Eloge de la souffrance

Étymologiquement, souffrance signifie « supporter » ou « porter sous ».
La souffrance, c’est spirituellement « porter sa croix ».

Dans l’histoire spirituelle de l’Humanité, deux visions de la souffrance ont été présentées

Silhouette du Bouddha et bodhi au couché de soleil

Celle de l’Orient

Elle culmina avec le Bouddha Gautama.

Croix du Christ au mont Golgotha, ciel nuageux

Celle de l’Occident

Elle se révéla avec l’Incarnation du Christ.

Pour l’Orient, la souffrance est vue comme une résultante de l’ignorance, conduisant à un désir avide de plaisir et de jouissance de la vie. Comme tout est impermanence et changement, dès que l’on s’attache à quelque chose ou à quelqu’un, on finit tôt ou tard par le perdre et l’on en souffre.

La solution est la compréhension du processus conduisant à la souffrance et le détachement de tout et de tous.

Le raisonnement est correct, mais il pousse l’individu à se retirer du monde afin de ne pas y être tenté. Plutôt que d’être confronté à la souffrance, « l’Oriental » préférera vivre hors du monde.

Ceci est compréhensible, puisque c’est le fait même d’être incarné et de vivre qui produit la souffrance. Ainsi, moins on vit l’incarnation et moins on est confronté à la souffrance : d’où l’ascétisme.

En caricaturant, le point de vue oriental sur la souffrance est : plus je vis hors du monde, et moins je risque de m’y attacher et d’en souffrir. En réalité, l’Oriental fuit la souffrance.

Pour l’Occident, la souffrance est vue comme une résultante de la Chute, mais aussi comme un moyen de rédemption.
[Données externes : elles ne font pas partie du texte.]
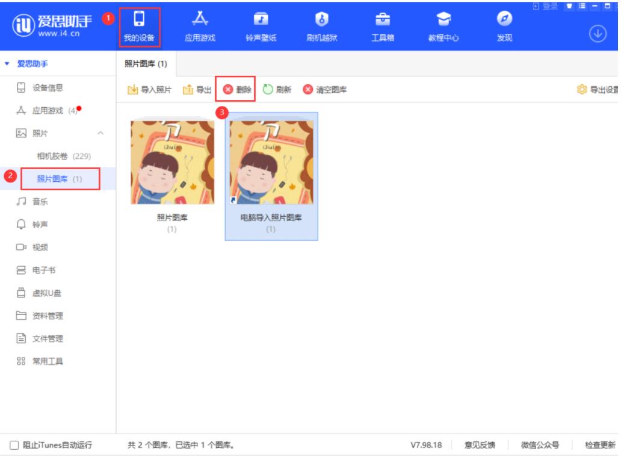The height and width of the screenshot is (457, 624).
Task: Click 检查更新 in the status bar
Action: coord(600,446)
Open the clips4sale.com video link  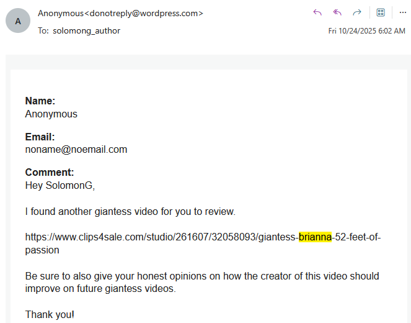161,237
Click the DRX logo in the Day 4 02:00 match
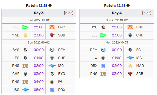The image size is (157, 95). click(x=103, y=66)
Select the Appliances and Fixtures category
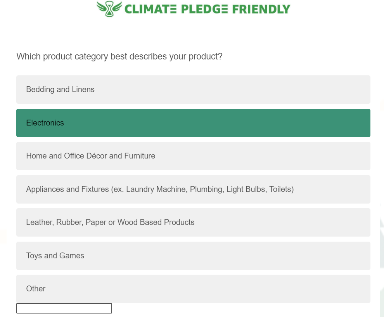 [193, 190]
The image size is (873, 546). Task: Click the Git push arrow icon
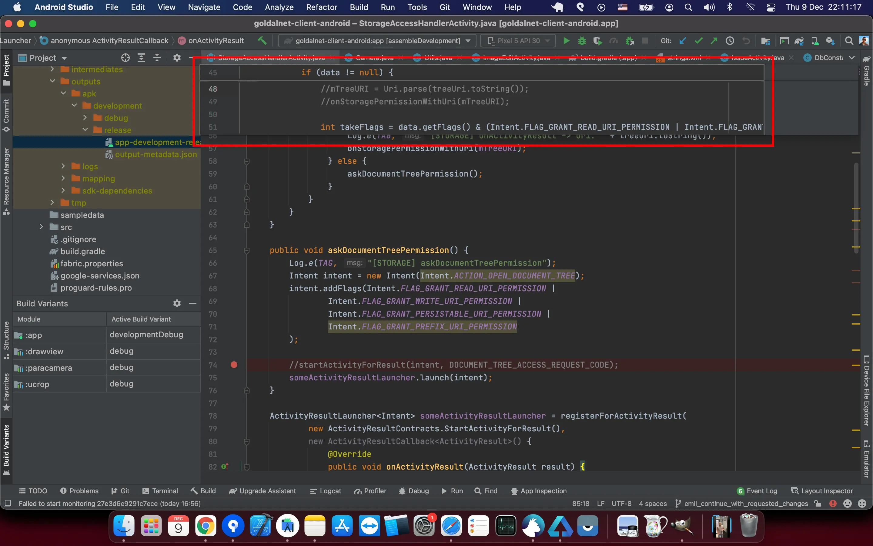click(x=714, y=41)
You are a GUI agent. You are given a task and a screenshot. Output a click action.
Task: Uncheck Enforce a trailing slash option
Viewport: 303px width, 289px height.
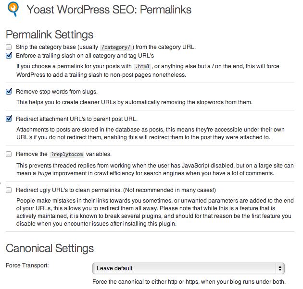9,56
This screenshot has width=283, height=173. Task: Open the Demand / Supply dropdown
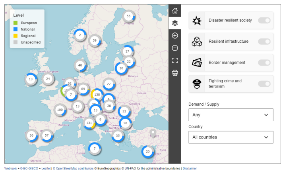coord(231,115)
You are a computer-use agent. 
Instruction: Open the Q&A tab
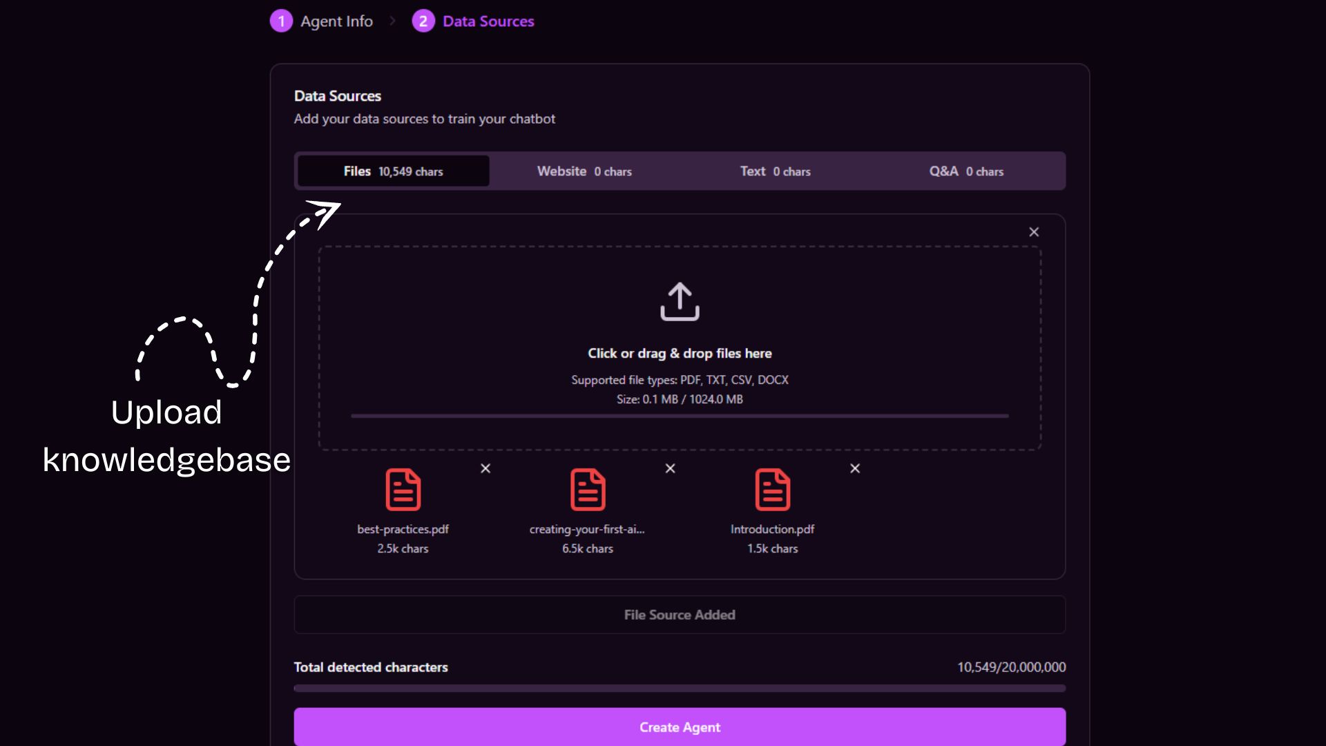(x=966, y=171)
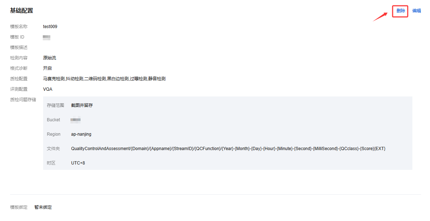Viewport: 430px width, 221px height.
Task: Click the 模板名称 field label
Action: click(19, 27)
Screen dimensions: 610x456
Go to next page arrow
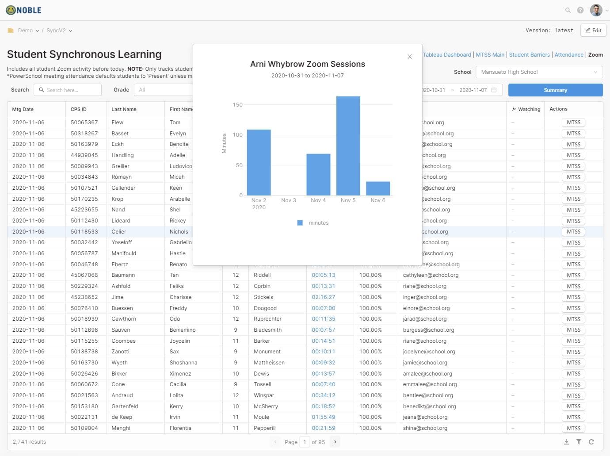pos(335,442)
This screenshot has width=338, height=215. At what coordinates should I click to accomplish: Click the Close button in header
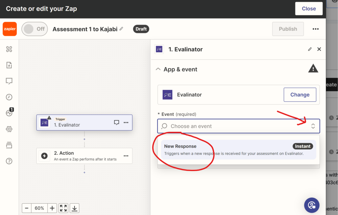coord(309,9)
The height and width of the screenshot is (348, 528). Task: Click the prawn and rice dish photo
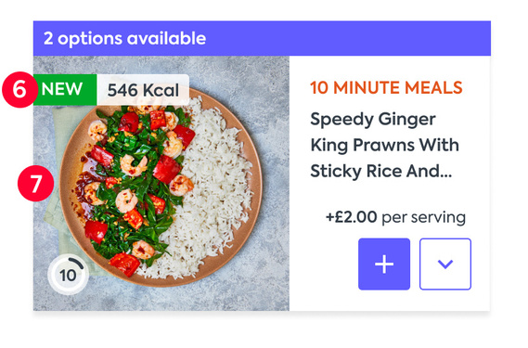pos(161,184)
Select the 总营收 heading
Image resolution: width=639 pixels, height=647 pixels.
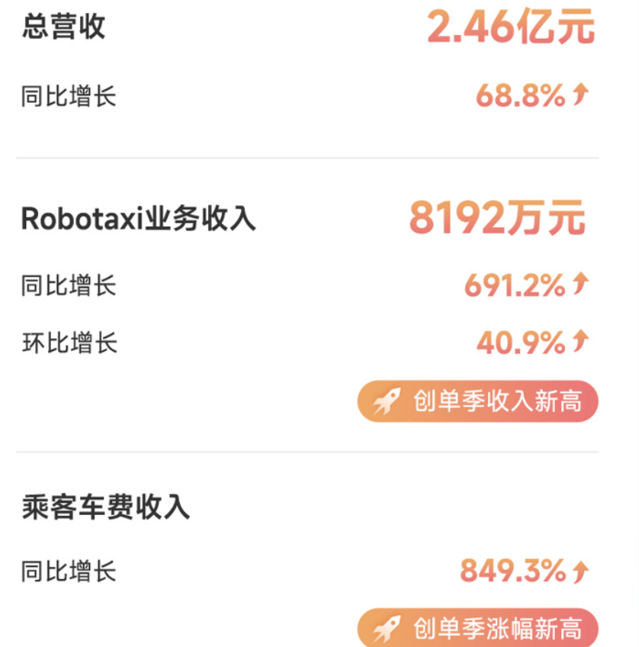[x=64, y=27]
En effet, le christianisme est la seule religion qui accorde un aspect positif à la souffrance, puisque Dieu le Fils l’a vécue et transcendée.

Sur le sentier christique, la souffrance s’allie à la connaissance pour apporter la libération.

Pour l’Occidental christique, il n’y a pas le refus de la souffrance ni la fuite hors du monde mais, au contraire, acceptation de son rôle purificateur. La souffrance est un défi qui permet la transcendance, un tremplin vers la Lumière.

L’aspirant christique doit donc se représenter la souffrance comme un moyen d’évoluer. Dans ce monde non encore rédempté, la souffrance est inéluctable.

Comme le pensait le Bouddha Gautama, elle est bien le résultat de l’ignorance (nous disons parfois : « le seul péché, c’est l’ignorance ») ; cependant, il ne faut pas la fuir, mais l’affronter.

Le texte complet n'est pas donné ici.